By now I have a basic Flask app running, serving the posts and generating a static site from it. The posts are fixed: there is no database at the moment.The code for creating a Flask application is very simple:


from flask import Flask, render_template

def create_app(test_config=None):
app = Flask(__name__, instance_relative_config=True)

@app.route('/')
def root():
    return render_template('/index.html')

return app

Routes work with annotations. I didn't like annotations very much: they obscure the code because you must look in another place to discover what the annotation is doing. But later I learnt some functional programming and discovered that annotations are higher-order functions. and, if used with care (only a couple of annotations with well-defined meaning across and app) can be useful.

On the other hand, I do not like the use of annotations to define the routes: I believe that the routes are part of the application configuration and should be together in some file so they are easy to visualize and modify. Flask allows to define the routes through app.add_url_rule(), but for now, I will use the decorators until the application has a more complexity.

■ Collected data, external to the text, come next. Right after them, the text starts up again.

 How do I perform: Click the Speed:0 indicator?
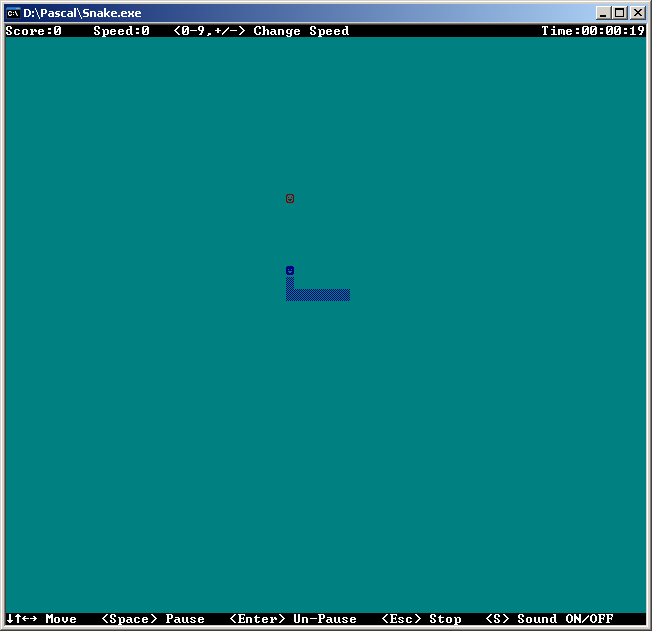point(121,31)
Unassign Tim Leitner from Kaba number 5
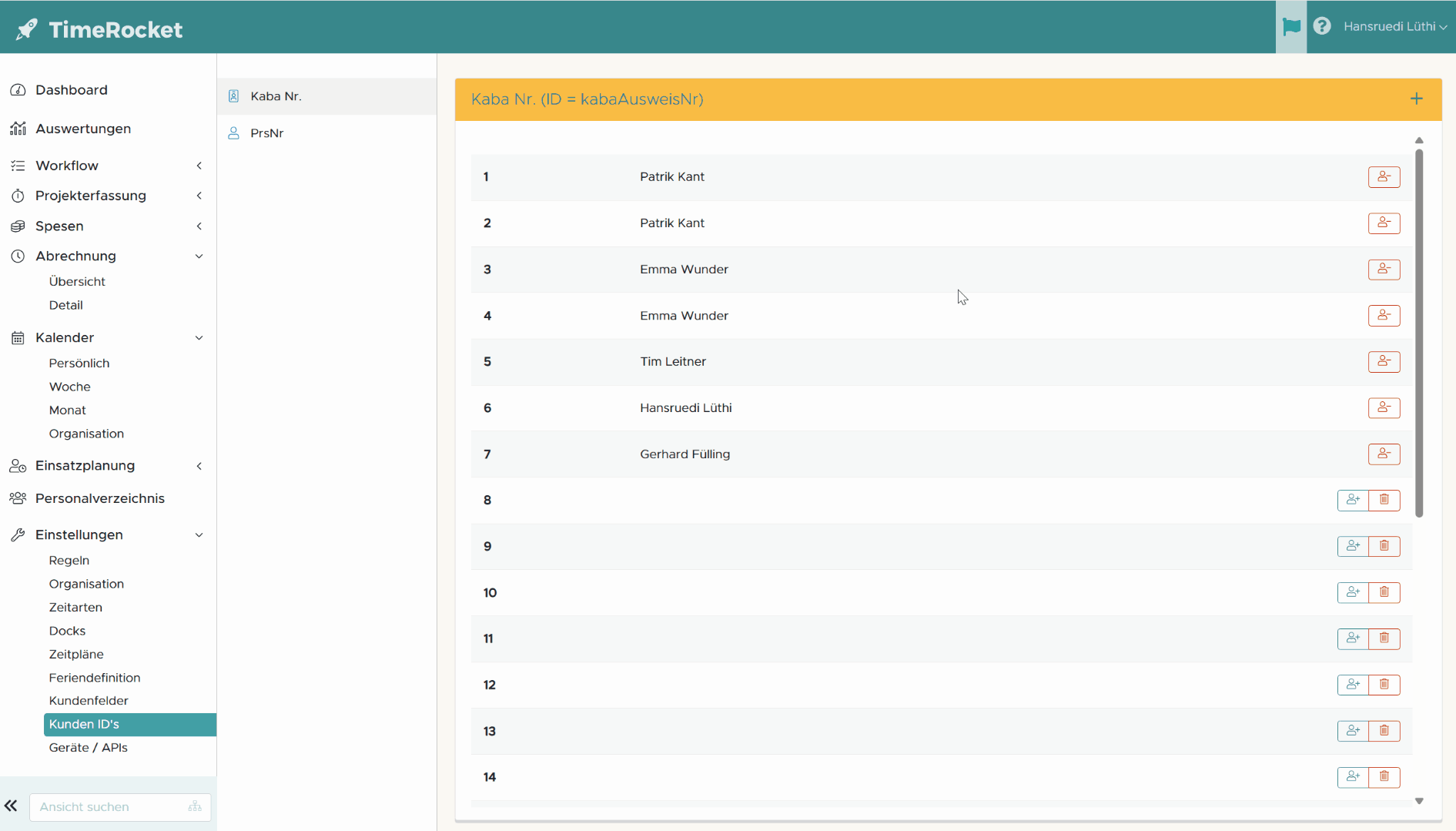1456x831 pixels. pos(1384,362)
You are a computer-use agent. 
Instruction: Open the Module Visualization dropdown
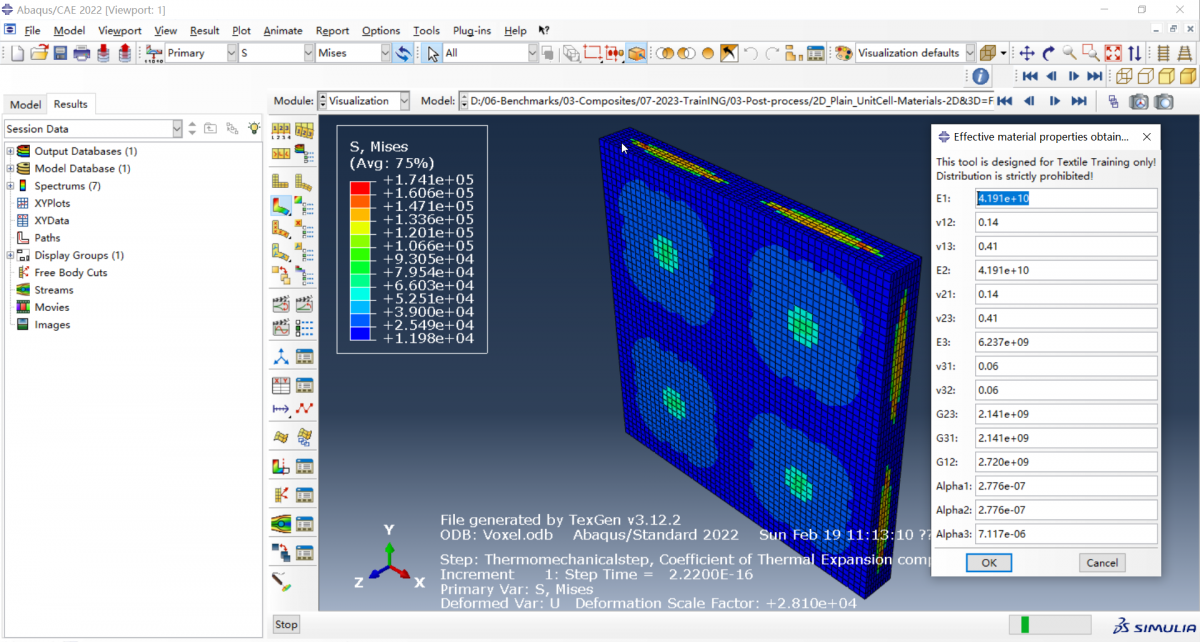click(364, 101)
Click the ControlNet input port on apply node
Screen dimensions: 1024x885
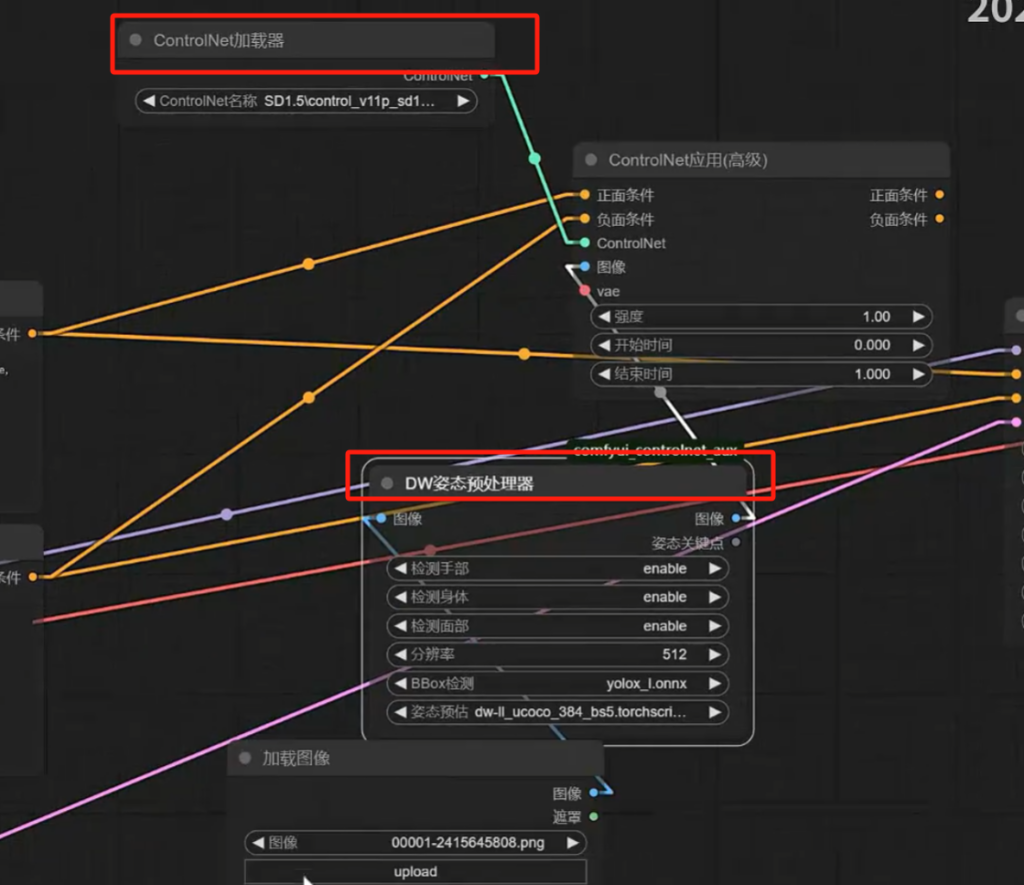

The only route for the app will render a Jinja2 template. I have a template for the site scaffold and another one, inheriting from it, for the index. I've also included a custom font for the site and a code formatter.

Next steps: a post’s database and the thing I fear more: introducing TDD. But that will be next week.

New Year's resolutions

2020-01-01 14:00 #commit

I've seen people who, as a New Year's Resolution, have decided to blog every day. That's too much for me, but I want to start blogging again so I think new years is a good moment to do it.

There was a time, when Internet was younger and blogging was new and anonymous, when I wrote a post almost every week. They were long posts and served me to reflect and clarify my thoughts (and also to make some friends whom nowadays are lost) In those days I wanted many people to read and comment on my posts. Now, I doubt anybody read this, so I will use the blog for personal reflections.I believe that doing a weekly written reflection on what I am learning, what I am building or the direction I want to take cand help me to clarify my ideas and give me a deeper understanding of what's happening.

This year I want to change jobs and consolidate my knowledge of artificial intelligence, so taking some time each week to look back can be useful to me. I also want to improve my English skills, so I'll write it in that language. I can read English very well, and I can understand it well, but I'm not used to speaking or writing. It will be painful at first (I needed to use an automatic translator and grammar checker to write this and avoid some mistakes) but I hope this will get easier over time.

So, first week covered. Only 51 to go.

Simpler things

2019-07-23 12:23 #commit

I'm a 46 years old programmer. I came from a world where things were simpler.

When I started my career there were only a couple of tools and different jobs in this sector. If you learnt C, COBOL, Pascal and Assembler you could work in almost every position. Java was a cutting-edge technology when it was launched

I was working in IT for more than fifteen years, but a couple of years ago I started to work as a teacher after two years of being a bank cashier. All that time I've been trying to keep my knowledge up-to-date in web development (the branch I was specialized in) but it's almost an impossible task. Technology is developing at an exponential rate and is difficult to have a base knowledge of the more relevant tools and practices.

As I want to work in development again, I'll start some projects, make some experiments and take some courses to explore where could I go now. My goal for the next years is to work from home with flexible schedule and earn 200k euros per year.I think is a very ambitious goal, but I'll keep it in mind and will see where I can arrive.

I'll start with this blog. What did we do in simpler times when somebody needed a blog?: a static page. Let's build one.